-- start Records --

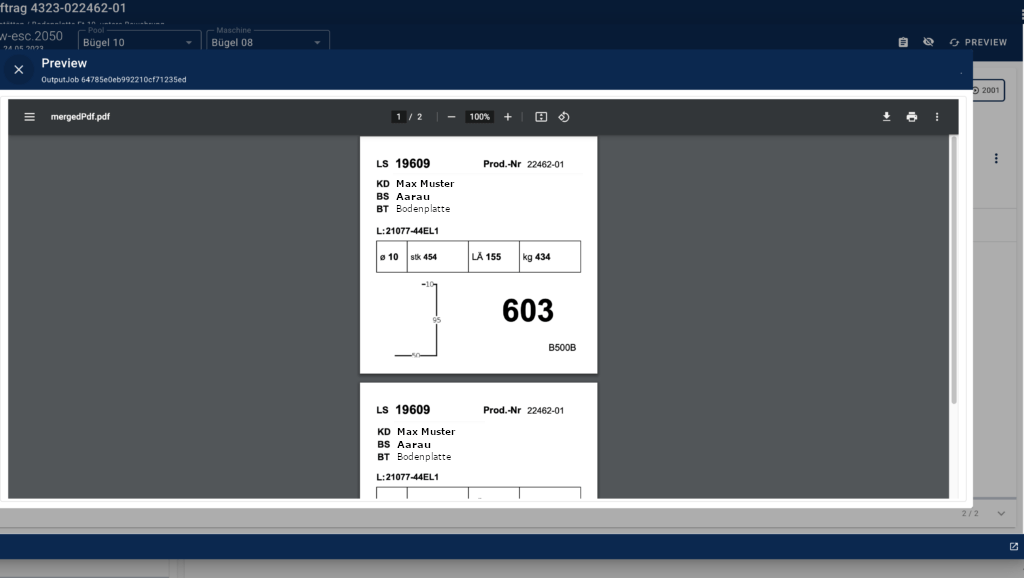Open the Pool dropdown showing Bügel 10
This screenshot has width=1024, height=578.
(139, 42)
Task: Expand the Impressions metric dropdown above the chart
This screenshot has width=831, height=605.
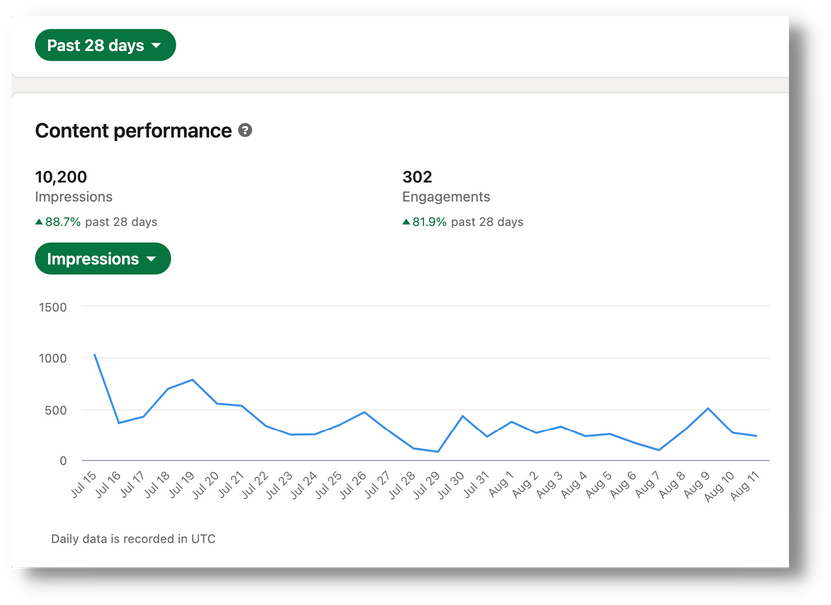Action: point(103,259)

-- end Records --
-- start Records --

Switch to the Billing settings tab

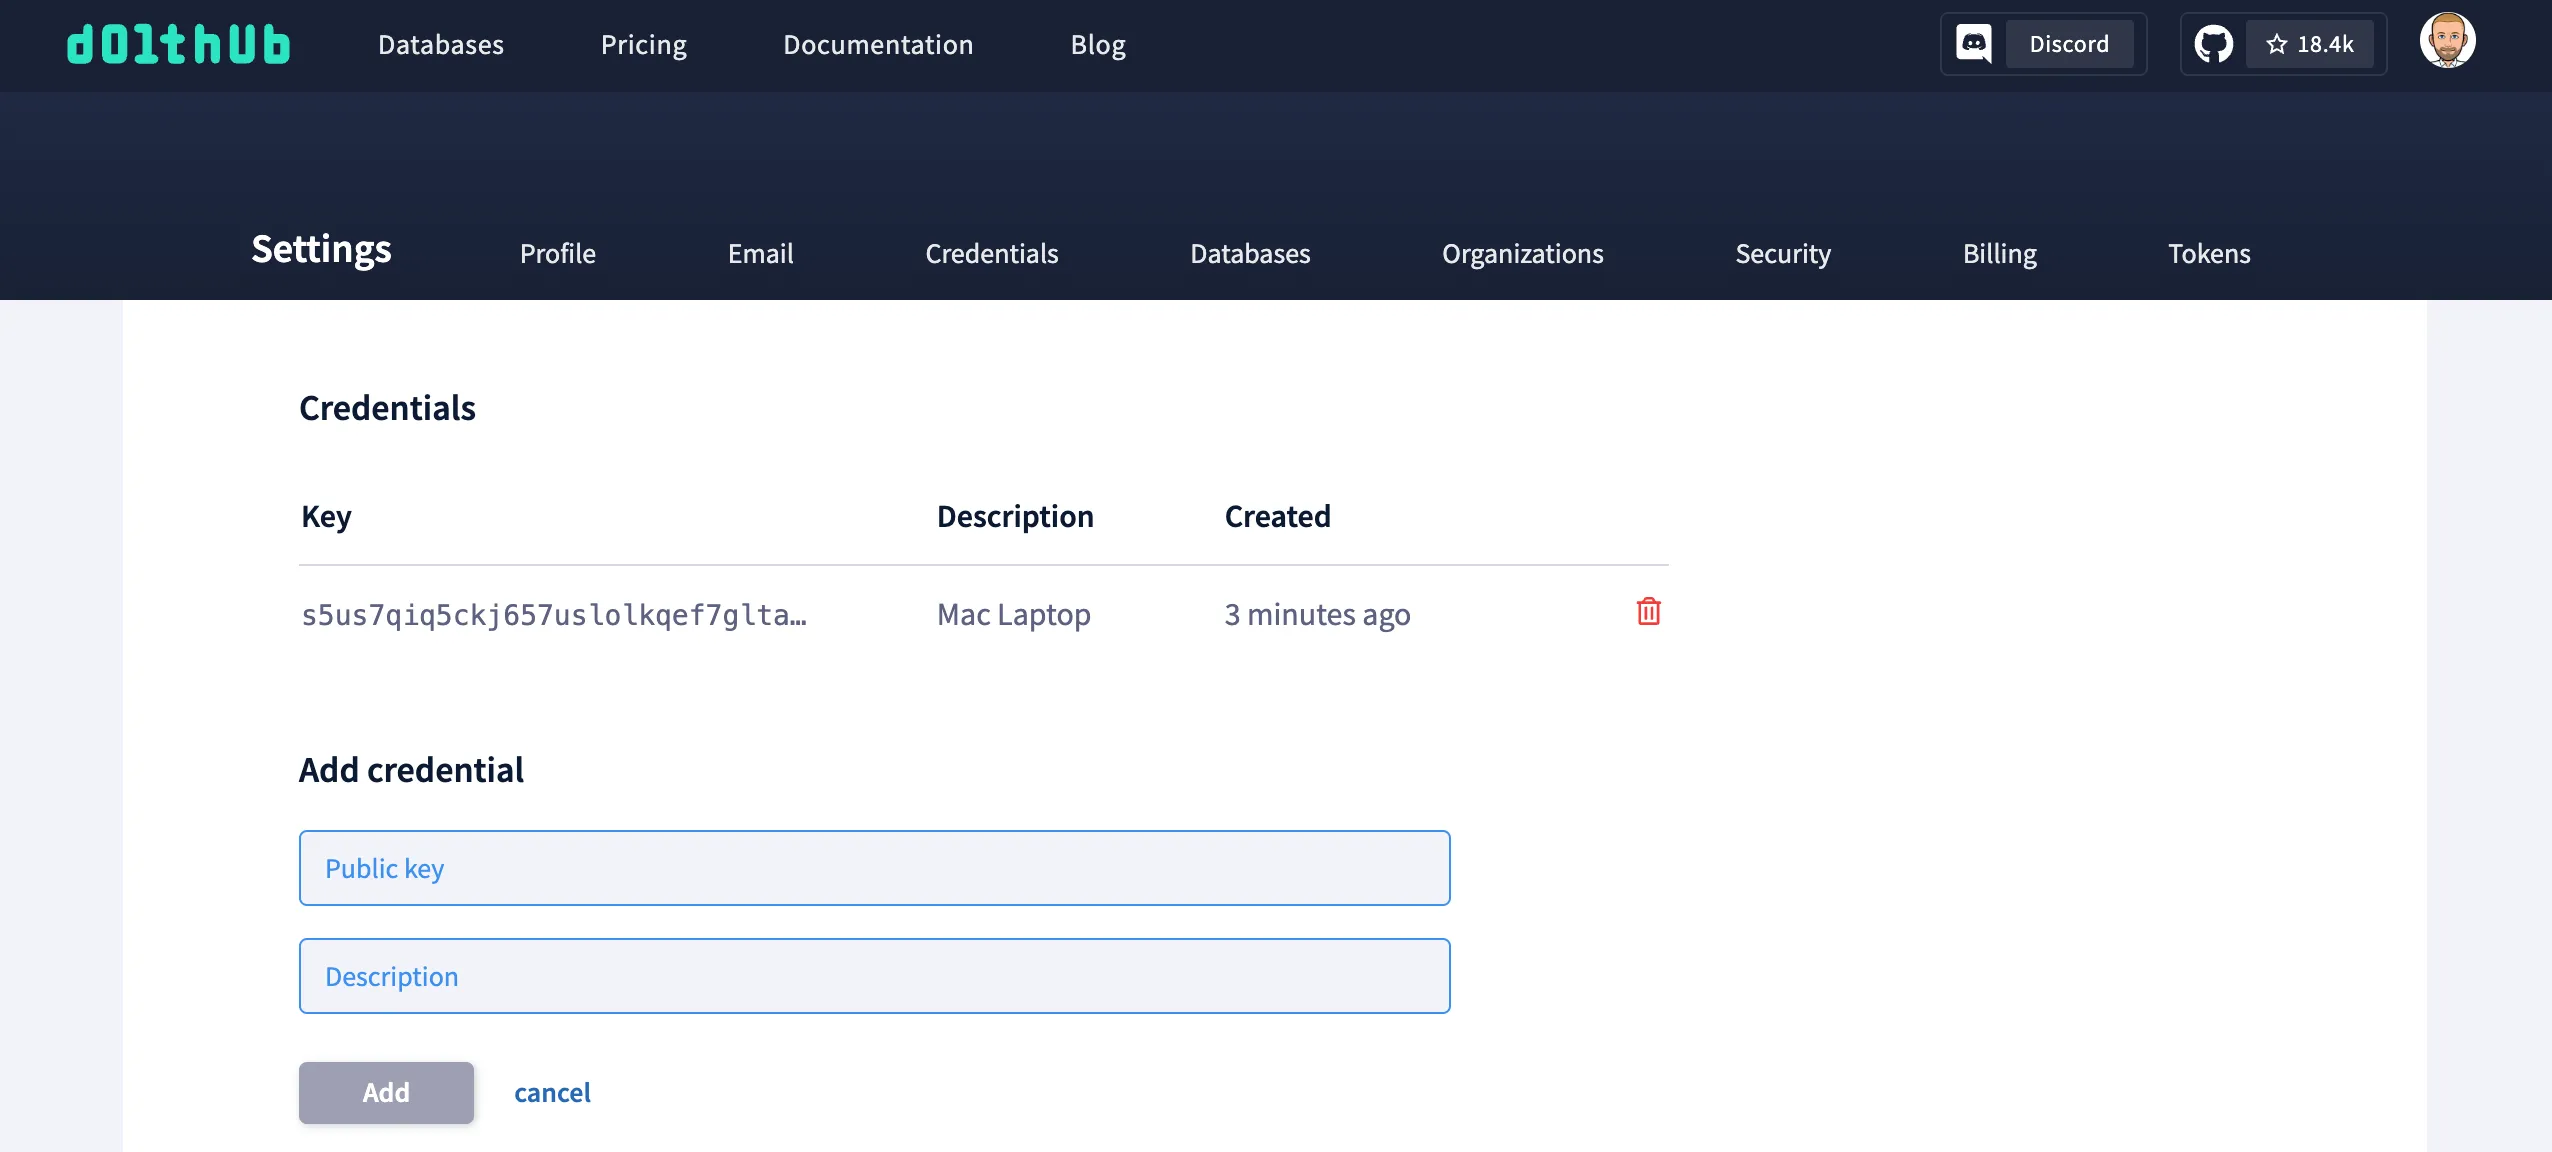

-- end Records --
-- start Records --

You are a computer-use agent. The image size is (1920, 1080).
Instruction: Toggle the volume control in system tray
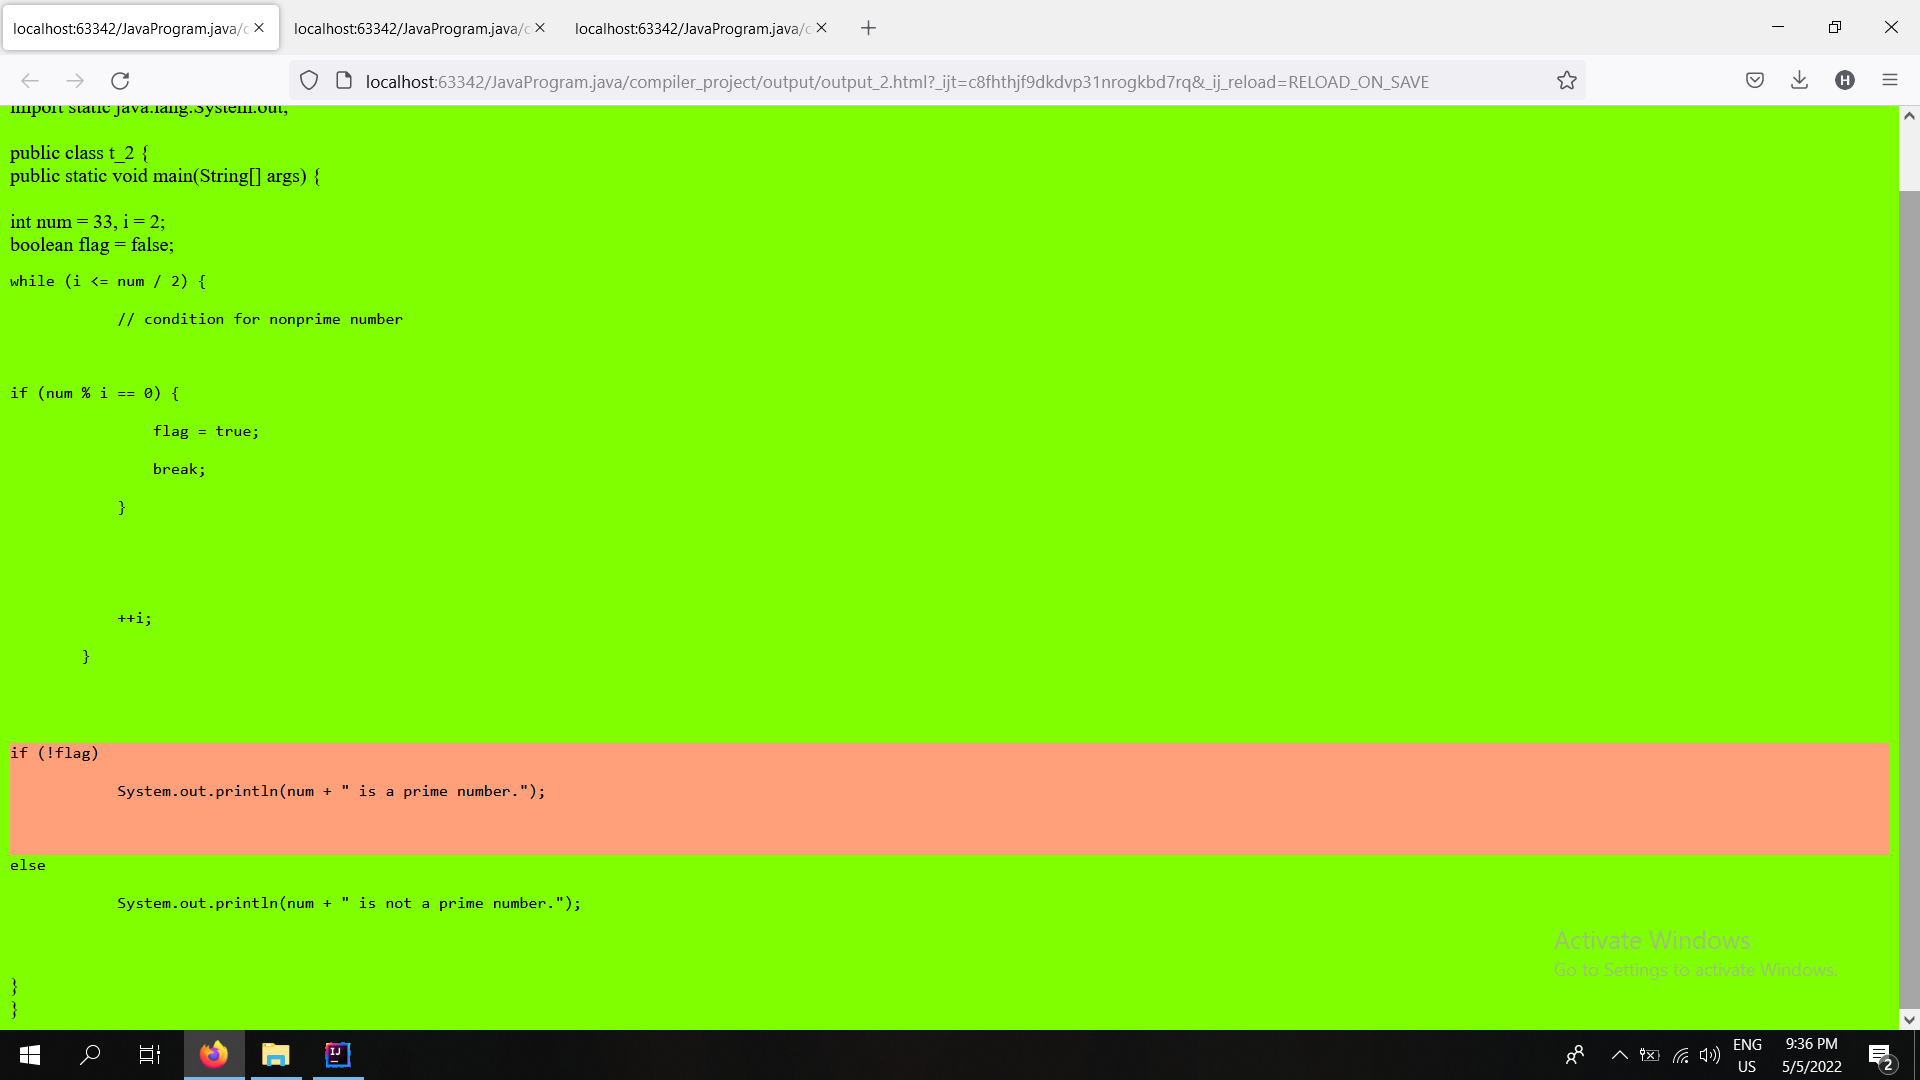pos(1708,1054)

-- end Records --

Copy out the rows from the line containing "Open the Pool dropdown showing Bügel 10" to the line containing "Action: point(103,259)", inclusive, without any of the pictures.

Reply to the task
Open the Pool dropdown showing Bügel 10
This screenshot has width=1024, height=578.
(139, 42)
Task: Expand the Impressions metric dropdown above the chart
This screenshot has width=831, height=605.
Action: point(103,259)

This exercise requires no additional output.